Should we tax sugary drinks for health care?

Thursday, October 1, 2009

We hate to say it too loud, but some taxes just make sense. One is the gasoline taxes that help keep up our streets and highways. They are adjusted quarterly to bring in the amount of money the Department of Roads expects to be able to spend during any one budget period.

Nebraska's gasoline tax stands at 27.3 cents per gallon, ranking 19th nationally.

The more you drive, the more you wear out the highway, the more gasoline you buy, the more gasoline taxes you pay to keep up the highway. Taxes don't make much more sense than that.

It's harder to make the leap to cigarette taxes, which amount to 64 cents a pack in Nebraska, nearly $125 million total in 2007, 37th in the nation.

Nebraska levies a 5.5 percent general sales or use tax on consumers, which is below the national media of 6 percent.
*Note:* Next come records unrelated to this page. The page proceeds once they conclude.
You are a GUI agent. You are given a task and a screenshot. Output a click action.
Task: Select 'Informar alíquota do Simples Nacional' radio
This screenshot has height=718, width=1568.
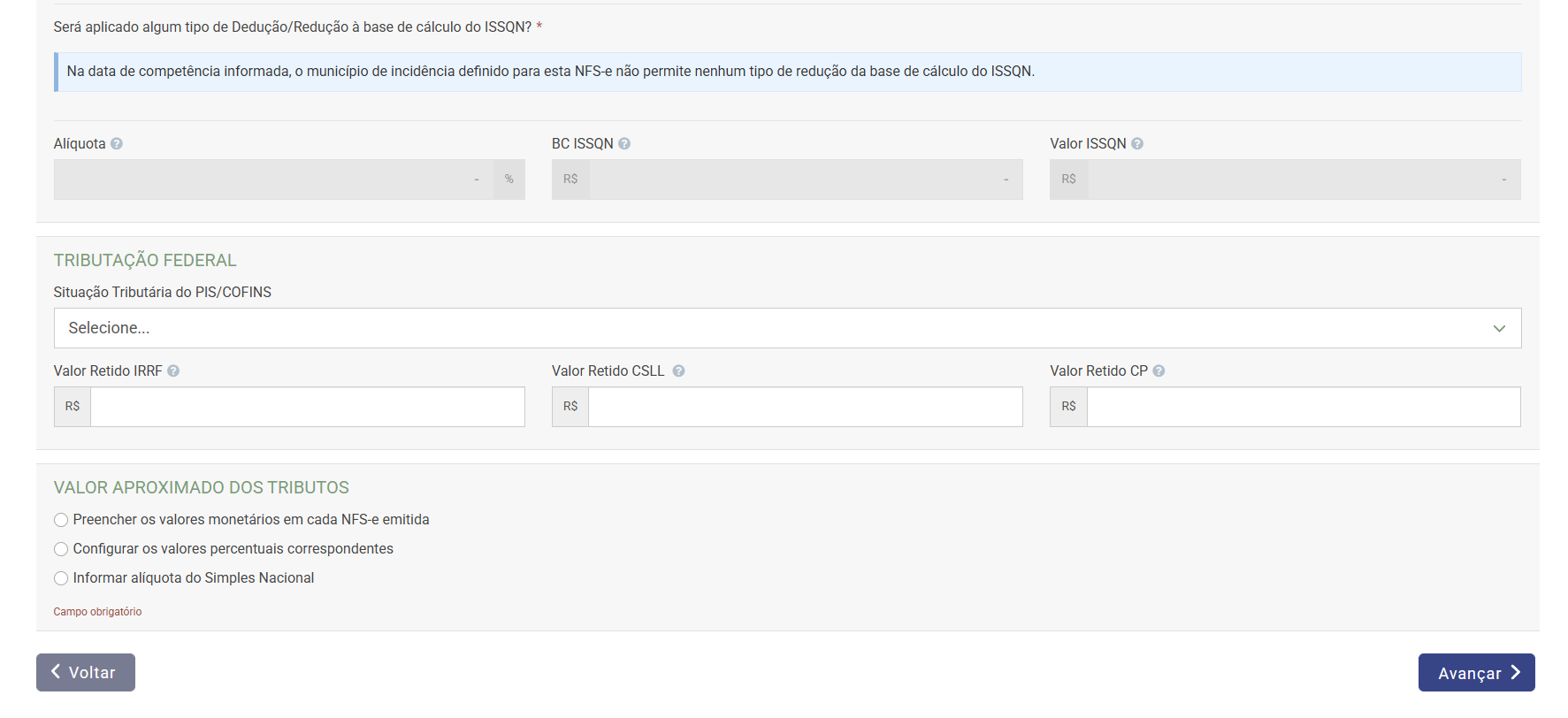[61, 578]

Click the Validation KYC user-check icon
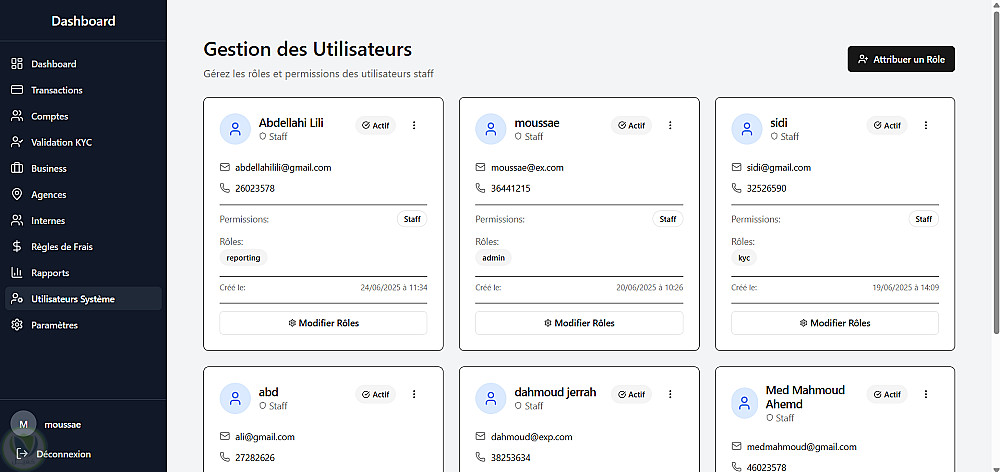pyautogui.click(x=17, y=142)
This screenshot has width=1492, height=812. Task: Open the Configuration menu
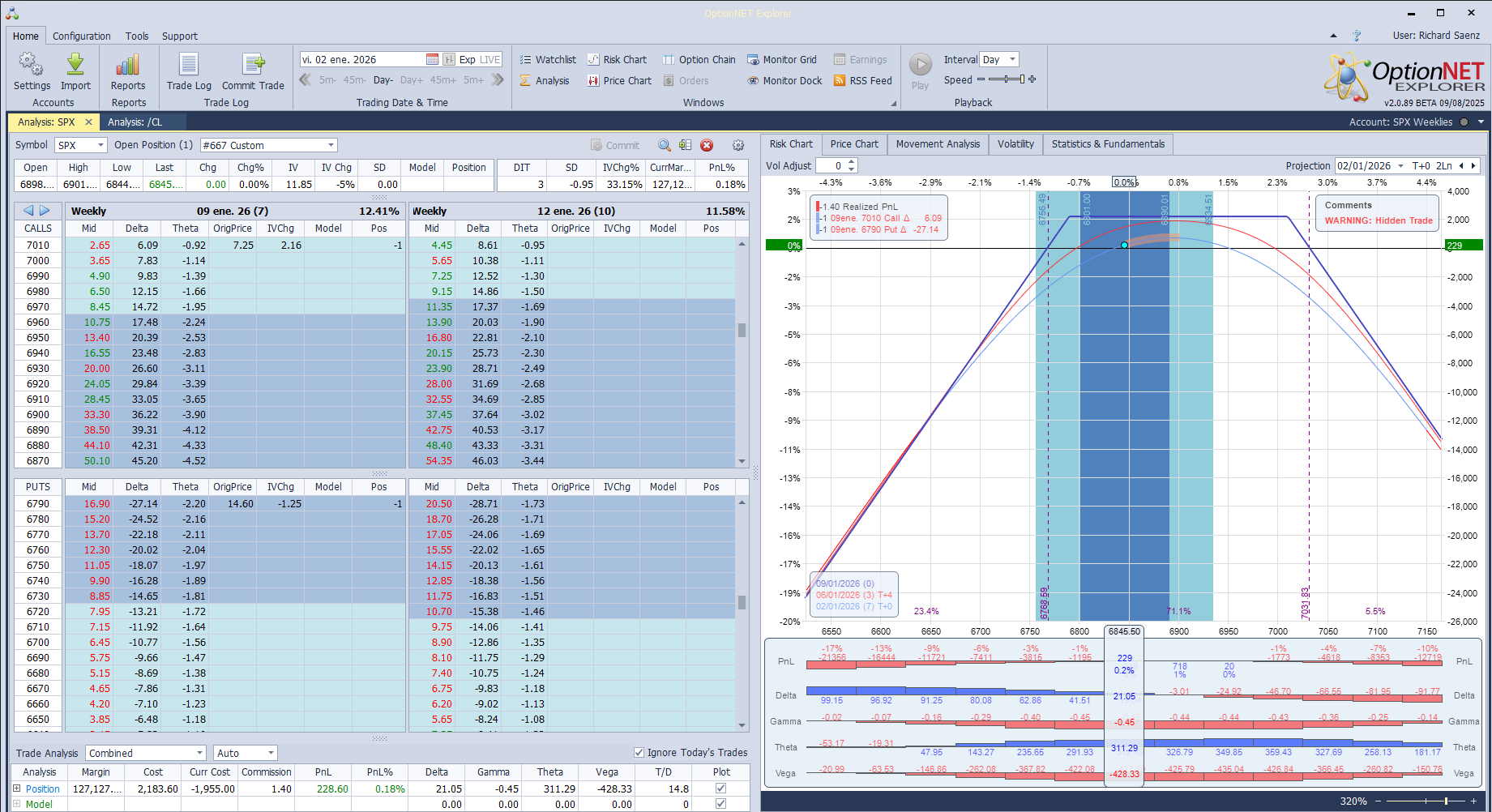coord(81,36)
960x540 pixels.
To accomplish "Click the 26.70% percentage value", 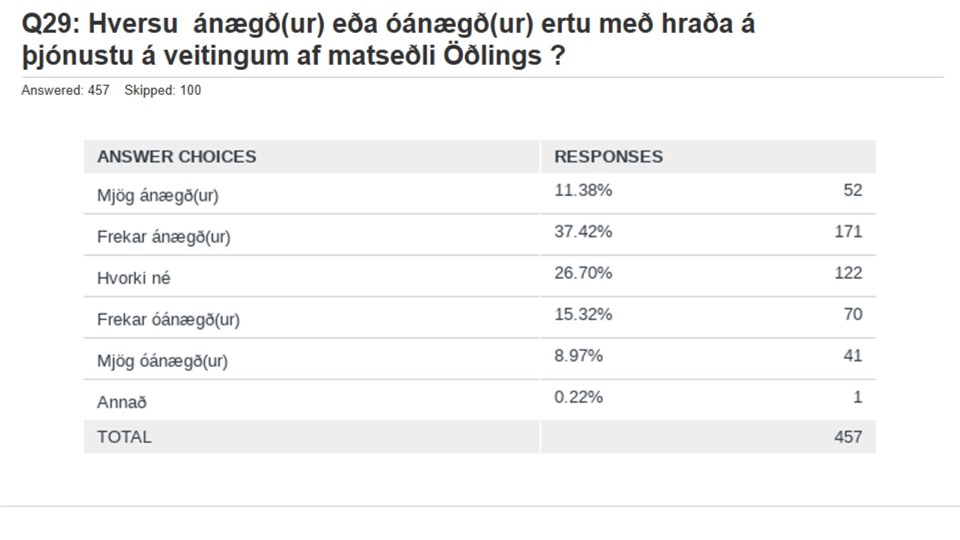I will click(x=583, y=273).
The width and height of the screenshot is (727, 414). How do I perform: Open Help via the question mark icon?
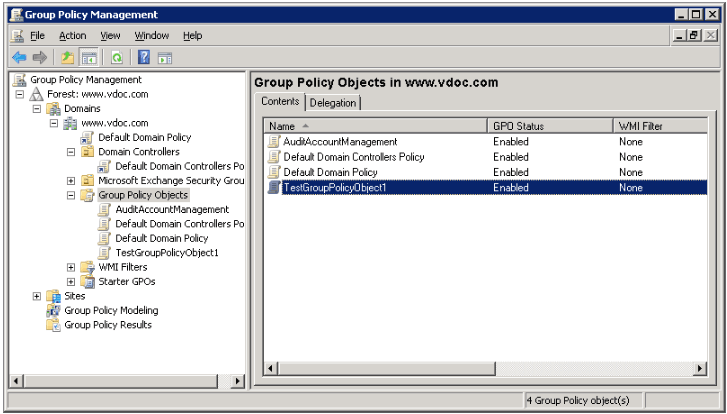[x=144, y=57]
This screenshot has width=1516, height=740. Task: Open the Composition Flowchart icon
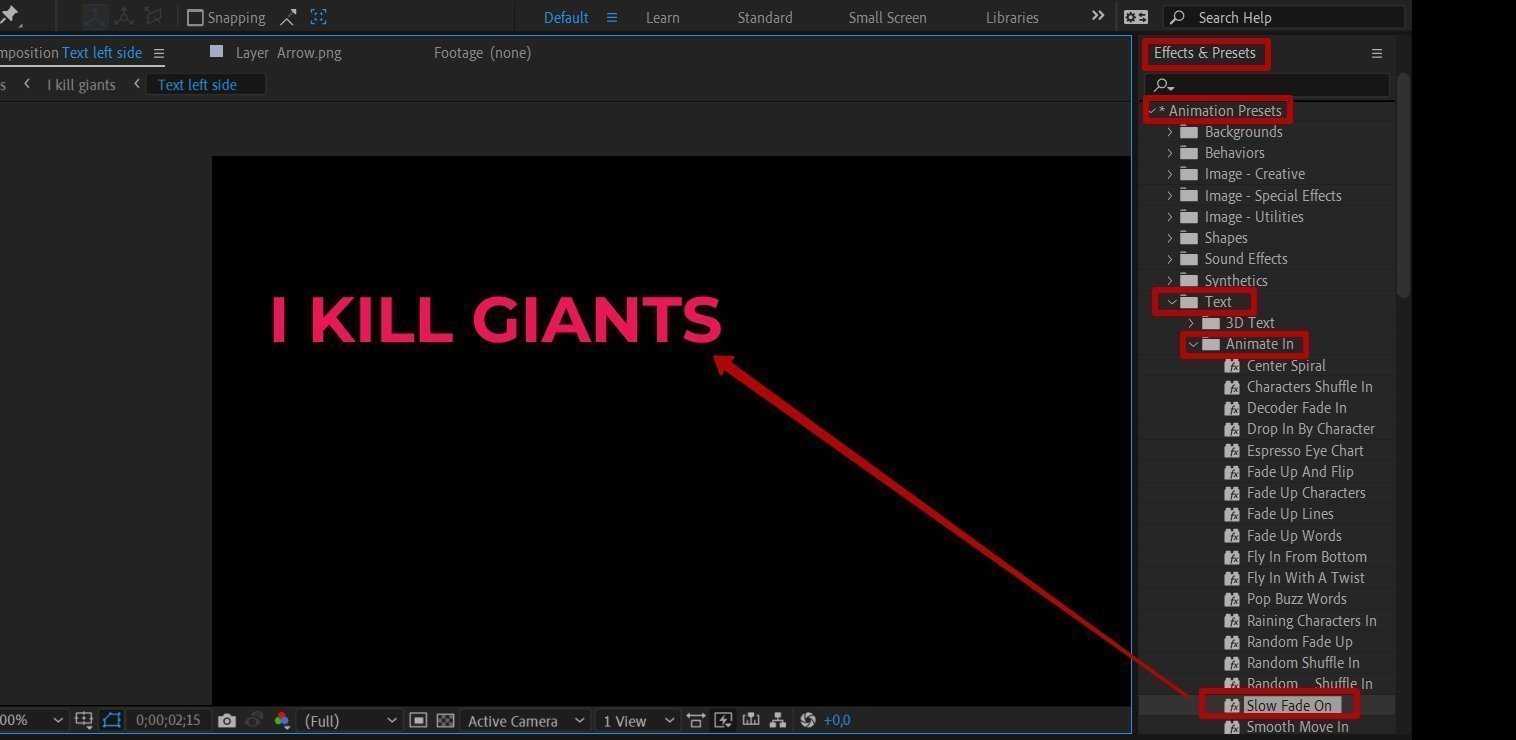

State and local governments combined collected approximately $937 per capita in general sales taxes in 2006, ranking 28th highest nationally.

The sales tax was adopted in 1967, the gasoline tax in 1925 and the cigarette tax in 1947.

The tobacco settlement was something else entirely, intended to fine tobacco companies for the damage to the health of state residents who relied on Medicaid. Funds have gone for a number of purposes in Nebraska, including establishing regional health departments.

Now, with universal health care on everyone's mind, a new form of taxation is being proposed that seems like a logical outgrowth of the gasoline and tobacco experience.

But are we ready to make the leap to soda pop?

Some doctors think so.

A recent paper in the New England Journal of Medicine calls for a tax on "sugar-sweetened" drinks in order to reduce the consumption of the drinks and lower health costs while funding government run health programs.

"We can raise much-needed dollars while likely reducing obesity prevalence, which is a major driver of health care costs," the paper states.

Pediatric chiefs of nine hospitals in Illinois are getting on the bandwagon.

In a guest editorial sent to news media in Illinois, the doctors say a one-cent-per-ounce tax nationwide could generate $14 billion yearly.

They say the money could go to increase the number of pediatricians, increase access to underserved families, and improve kids' health by reducing calories.

They cite data showing that the average American child drinks 172 calories of sodas or other sugary drinks every day.

But we don't expect corn producers to support the tax, since much of the sweetener in sodas is corn syrup -- a source critics say is artificially cheap because of subsidies.

And we wouldn't be surprised if many of the consumers the tax is supposed to target suddenly developed a taste for diet colas, with tax receipts dropping accordingly.

Still, if obesity causes as many health problems as experts contend, and if sugary drinks play a significant role, don't be surprised if a new tax finds its way to a cash register near you.